● Exercise passage:
Best Hypertrophy Chest Workout | Men’s Journal

If you want to build muscle, it’s best to stick with tried and true methods—and hypertrophy training is one of them. Put simply, it’s training to make muscles grow larger, and the hypertrophy chest workout below will help you build a larger chest.

Hypertrophy 101

Any hypertrophy routine requires three key factors in order to deliver gains:

  1. Volume: This refers to the total number of sets (and cumulative reps) of work the muscle is exposed to in a workout or across several workouts.
  2. Intensity: The amount of loading a muscle takes on.
  3. Mechanical Tension: This refers to the muscle spending time under tension throughout its functional range of motion. Doing that requires looking closely at the muscle’s action within the body and prioritizing exercises that challenge the muscle through as much of its range of motion as possible.

For lifters who have a solid fitness foundation, the best way to achieve hypertrophy benefits is to zero in on different body regions one workout at a time, better known as isolation training. Using isolation training methods allows you to spend your entire time in the gym giving one muscle group the pump of its life. Done correctly—and supplemented with a healthy, protein-rich diet complete with a caloric surplus—your body will respond by making the muscle grow.

The hypertrophy chest workout described below applies this method to help you create major gains in your chest muscles.

Chest Hypertrophy Workout

  • A. Flat Barbell Pin Press x 5 (three sets): To perform a pin press, place a bench in a squat cage with the safety pins positioned about three to four inches higher than chest level. Place the loaded barbell across the pins, and set yourself up under the bar so you’re ready to press the weight from the bottom up. Get tight and drive the weight up until your arms are fully extended. Pause for a moment, then lower the bar in a controlled motion and let it settle on the pins (don’t be afraid of a noisy impact). Pause again, and then perform your next rep. Rest two minutes between sets.
    Starting with the pin press will expose the muscles and nervous system to some heavy weightlifting, which is perfect when you’re fresh at the beginning of the workout. It’s also a great way to release crucial hormones to aid muscle growth.
  • B1. Incline Dumbbell Press x 10
  • B2. Incline Cable Flye x 12
    Perform B1 and B2 together as a compound set. Rest 90 seconds between sets, and perform 4 sets total.
    These two movements performed back-to-back make a compound set. They’re doubling up on the fatigue through higher rep ranges and no rest until the end of the second exercise. They also hit the chest in two ways: as an upper arm adductor (presses) and as a long-lever adduction from a fully stretched position (flye).
    Speaking of flyes, the choice to use cables rather than dumbbells is a crucial one. Cables optimize the mechanical tension on your chest muscles because the force is constantly opposing the direction of the muscle fibers. That means at both the beginning and end of the flye pattern, the pecs will be under stress—that doesn’t happen with dumbbells.
  • C1. Bodyweight Dips x Max reps
  • C2. Feet-elevated Pushups x Max reps
    After the B1-B2 compound sets, your chest muscles will be fried. Then it’s time to pummel them using bodyweight. The great thing about the C1-C2 compound set is that it focuses on fatiguing both sections of the pectoralis muscles: The dips hit the sternal pectoralis (the “lower” portion of the chest), and the feet-elevated pushups hit the clavicular pectoralis (the “upper” portion of the chest). Going for as many reps as possible will pump the chest full of blood and also take the target muscles to failure under the safest possible circumstances.

Post Workout: Eat

Remember, if you want to grow, you have to help your muscles recover fully using the right nutrients. Your food choices and food frequency matter. In conjunction with this workout, focus on eating protein-rich foods and getting a calorie surplus (i.e. consuming more calories than you burn), and you’ll put yourself on the right track for gains.

● Listed records:
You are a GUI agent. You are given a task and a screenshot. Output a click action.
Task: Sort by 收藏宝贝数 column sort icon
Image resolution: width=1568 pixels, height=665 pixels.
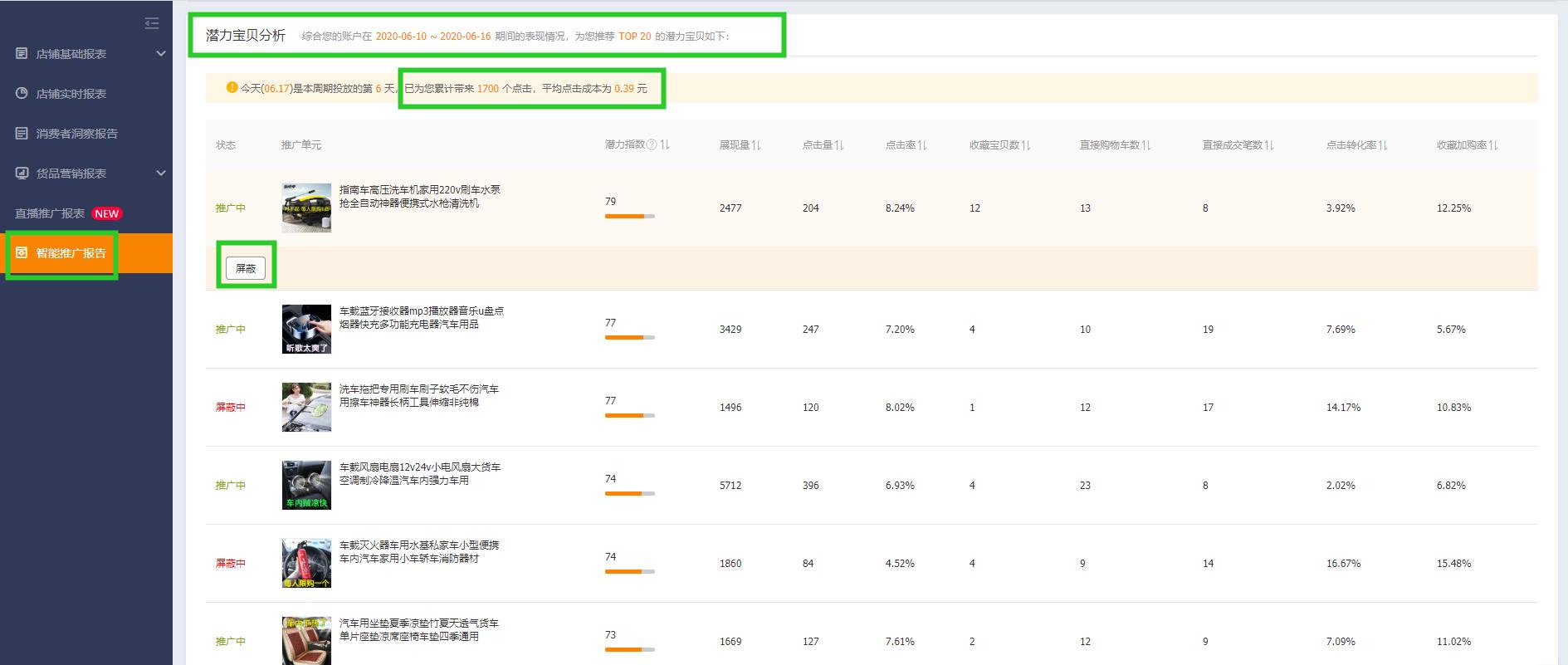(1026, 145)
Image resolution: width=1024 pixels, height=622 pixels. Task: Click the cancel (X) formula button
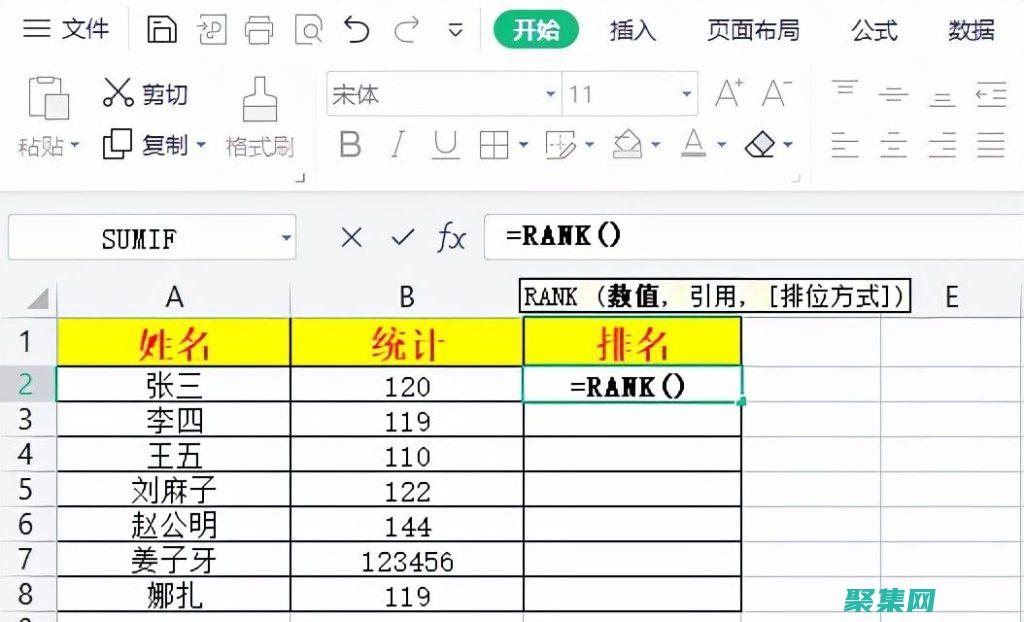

---

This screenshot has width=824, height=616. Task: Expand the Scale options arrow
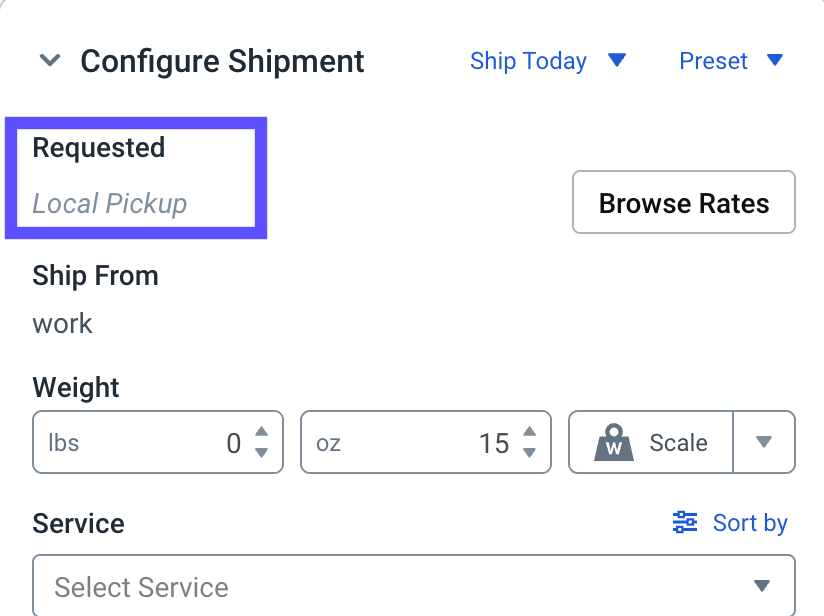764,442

● What the task asks:
Reproduce verbatim the passage of the chest workout article above that opens with the words "Speaking of flyes, the" and closes with "happen with dumbbells.".

● Solution to this task:
Speaking of flyes, the choice to use cables rather than dumbbells is a crucial one. Cables optimize the mechanical tension on your chest muscles because the force is constantly opposing the direction of the muscle fibers. That means at both the beginning and end of the flye pattern, the pecs will be under stress—that doesn’t happen with dumbbells.